Seosamh (1cust191.tnt67.nyc3.da.uu.net - 18.104.22.168)
|Posted on Thursday, October 11, 2001 - 01:00 am: ||
'Mac' means son; Ó means grandson or descendant. 'Mac agus ó' son and grandson. 'Níl mac ná ó aige' He has no one to succeed to his name. 'An dá ó' second cousins.
Seán Ó Murchú = Sean Murphy
carr Uí Mhurchú = Murphy's car
Síle (Bean) Uí Mhurchú = (Mrs.)Sheila Murphy
Síle Ní Mhurchú = Miss or Née Murphy
Tarlach Mac Cába = Terence/Tarlough McCabe
teach Mhic Chába = McCabe's house
Treasa (Bean) Mhic Chába = (Mrs.) Therese McCabe
Treasa Nic Chába = Miss or Née Therese McCabe
(Nic because of the 'c' in Cába -- otherwise it would be Ní)
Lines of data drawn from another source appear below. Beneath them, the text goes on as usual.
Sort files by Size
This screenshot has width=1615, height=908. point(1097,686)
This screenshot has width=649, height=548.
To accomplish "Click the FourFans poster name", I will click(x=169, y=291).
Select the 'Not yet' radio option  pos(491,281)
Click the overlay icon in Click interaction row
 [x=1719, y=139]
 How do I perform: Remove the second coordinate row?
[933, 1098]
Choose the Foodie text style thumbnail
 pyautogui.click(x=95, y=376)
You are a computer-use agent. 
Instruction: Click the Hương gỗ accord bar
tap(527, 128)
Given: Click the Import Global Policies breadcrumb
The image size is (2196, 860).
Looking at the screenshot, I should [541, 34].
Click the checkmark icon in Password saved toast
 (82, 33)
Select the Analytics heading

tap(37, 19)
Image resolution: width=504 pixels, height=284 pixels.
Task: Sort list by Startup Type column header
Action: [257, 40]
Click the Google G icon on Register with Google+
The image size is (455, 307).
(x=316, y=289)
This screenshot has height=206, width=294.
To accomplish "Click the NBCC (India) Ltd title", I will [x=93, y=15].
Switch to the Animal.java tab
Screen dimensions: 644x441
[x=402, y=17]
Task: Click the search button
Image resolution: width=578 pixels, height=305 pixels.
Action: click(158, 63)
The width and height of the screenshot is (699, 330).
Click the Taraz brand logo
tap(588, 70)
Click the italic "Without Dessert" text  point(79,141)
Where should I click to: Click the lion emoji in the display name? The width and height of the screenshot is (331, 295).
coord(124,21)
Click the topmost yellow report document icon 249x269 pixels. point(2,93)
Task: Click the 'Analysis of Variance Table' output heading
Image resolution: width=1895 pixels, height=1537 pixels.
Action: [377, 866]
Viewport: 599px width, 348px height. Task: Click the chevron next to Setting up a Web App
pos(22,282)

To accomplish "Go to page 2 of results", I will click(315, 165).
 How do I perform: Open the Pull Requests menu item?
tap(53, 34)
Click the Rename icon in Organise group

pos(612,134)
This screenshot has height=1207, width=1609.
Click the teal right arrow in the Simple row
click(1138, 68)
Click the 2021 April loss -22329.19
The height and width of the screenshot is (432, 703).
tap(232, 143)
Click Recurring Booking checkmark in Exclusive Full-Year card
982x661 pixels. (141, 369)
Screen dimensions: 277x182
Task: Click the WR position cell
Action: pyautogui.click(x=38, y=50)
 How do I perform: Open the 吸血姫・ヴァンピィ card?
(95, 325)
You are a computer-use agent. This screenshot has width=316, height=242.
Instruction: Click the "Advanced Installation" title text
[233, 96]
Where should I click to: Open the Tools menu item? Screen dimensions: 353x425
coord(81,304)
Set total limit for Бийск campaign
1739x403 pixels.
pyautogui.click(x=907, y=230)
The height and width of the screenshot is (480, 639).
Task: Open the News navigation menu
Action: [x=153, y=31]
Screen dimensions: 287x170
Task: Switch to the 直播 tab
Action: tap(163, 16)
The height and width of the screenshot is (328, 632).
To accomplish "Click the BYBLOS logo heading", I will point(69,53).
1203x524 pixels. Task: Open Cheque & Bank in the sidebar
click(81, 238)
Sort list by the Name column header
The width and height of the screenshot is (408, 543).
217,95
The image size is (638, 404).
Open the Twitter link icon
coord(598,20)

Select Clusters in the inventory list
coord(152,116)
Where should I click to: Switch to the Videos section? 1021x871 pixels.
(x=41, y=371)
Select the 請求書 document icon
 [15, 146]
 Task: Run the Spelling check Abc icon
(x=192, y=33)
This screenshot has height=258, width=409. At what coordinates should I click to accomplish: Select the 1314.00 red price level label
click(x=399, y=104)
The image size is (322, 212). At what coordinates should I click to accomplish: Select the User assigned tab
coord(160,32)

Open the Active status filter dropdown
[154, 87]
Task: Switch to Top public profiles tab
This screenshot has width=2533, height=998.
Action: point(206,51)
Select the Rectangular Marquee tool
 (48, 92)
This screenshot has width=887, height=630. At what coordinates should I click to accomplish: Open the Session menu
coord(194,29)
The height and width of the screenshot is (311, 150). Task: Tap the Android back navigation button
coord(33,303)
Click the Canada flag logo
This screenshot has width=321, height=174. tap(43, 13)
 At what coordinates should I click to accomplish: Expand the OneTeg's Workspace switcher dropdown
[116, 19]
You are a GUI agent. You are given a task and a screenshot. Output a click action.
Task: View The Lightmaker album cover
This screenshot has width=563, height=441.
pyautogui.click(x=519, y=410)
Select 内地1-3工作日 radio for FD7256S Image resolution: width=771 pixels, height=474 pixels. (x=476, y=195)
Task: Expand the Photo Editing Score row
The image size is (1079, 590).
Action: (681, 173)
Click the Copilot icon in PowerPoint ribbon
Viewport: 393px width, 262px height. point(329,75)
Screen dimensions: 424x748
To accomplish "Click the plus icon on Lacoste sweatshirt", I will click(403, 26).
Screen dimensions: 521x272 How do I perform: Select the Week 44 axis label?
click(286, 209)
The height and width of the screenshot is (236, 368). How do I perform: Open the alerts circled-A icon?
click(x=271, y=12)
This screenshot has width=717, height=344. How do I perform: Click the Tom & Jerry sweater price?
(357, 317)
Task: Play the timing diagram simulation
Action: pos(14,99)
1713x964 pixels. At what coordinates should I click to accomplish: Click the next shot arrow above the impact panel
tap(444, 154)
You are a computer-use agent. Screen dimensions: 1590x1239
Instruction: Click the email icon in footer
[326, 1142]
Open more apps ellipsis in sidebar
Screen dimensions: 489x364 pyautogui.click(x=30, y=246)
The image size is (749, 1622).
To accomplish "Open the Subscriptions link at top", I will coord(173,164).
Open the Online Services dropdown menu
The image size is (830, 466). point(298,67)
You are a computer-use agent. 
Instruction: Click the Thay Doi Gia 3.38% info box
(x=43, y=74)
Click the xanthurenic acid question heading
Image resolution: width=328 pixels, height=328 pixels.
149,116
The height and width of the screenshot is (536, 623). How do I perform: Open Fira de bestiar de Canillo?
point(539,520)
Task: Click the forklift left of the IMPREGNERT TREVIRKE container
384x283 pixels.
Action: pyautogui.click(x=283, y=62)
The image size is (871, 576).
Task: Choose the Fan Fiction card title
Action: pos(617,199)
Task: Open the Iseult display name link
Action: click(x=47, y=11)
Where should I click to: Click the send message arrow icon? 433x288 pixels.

The form that is equivalent to 'Mrs.' is really the genitive form that indicates belonging to. Traditionally, Irish women often continue to be known by their 'Ní/Nic' names after marriage.
Aonghus (vpn.parthus.com - 22.214.171.124)
|Posted on Thursday, October 11, 2001 - 05:07 am: ||
As for Uí it is sometimes used where other places Ó is used, especially with ancient names, and Uí Neill is as old as the get.
What Padráig Uí Neill means is Padraig of Nialls family/tribe, the Niall in question being Niall of the nine hostages.
I'm not sure if there are any hard and fast rules as to when Uí/Ua is used and when Ó. I suspect it is a matter of custom rather than grammar.
Seosamh (1cust121.tnt68.nyc3.da.uu.net - 126.96.36.199)
|Posted on Thursday, October 11, 2001 - 11:28 am: ||
There are lots of forms of this word. Here's more info., mostly from the dictionaries.
'Ua' is a variant of Ó which people sometimes choose over Ó for their surnames, presumably to give it a more ancient look: Ó Cuana or Ua Cuana (Ua Cuanaigh, I think, is what a friend by that name used).
'Uí' is interesting because it is not only the genitive singular of 'ó'; it is also a nominative plural used in historical names and terms: grandsons, descendants, issue. That's how Uí Néill as a stand-alone unit comes about: Uí Néill = the O'Neill's, the descendants of Ó Néil (of the nine hostages).
The preferred nominative plural in the modern dictionaries is, however, 'óí' (good to remember for Irish-language Scrabble (t) games). A óí agus a iaróí = his grandchildren and his greatgrandchildren. Other nominative plurals are uaí, óthanna and óigheanna. Especially in some phrases, these forms mean cousins or friends: Ní siad ar na h-óigheanna (or ar na huaibh) le chéile. They are not on good terms; they are not related.
There is a dative plural, uíbh (with variants) that you see mostly in placenames: Uíbh Eachach = Iveagh
|Posted on Thursday, October 11, 2001 - 11:21 pm: ||
Thank you all. You have been very helpful.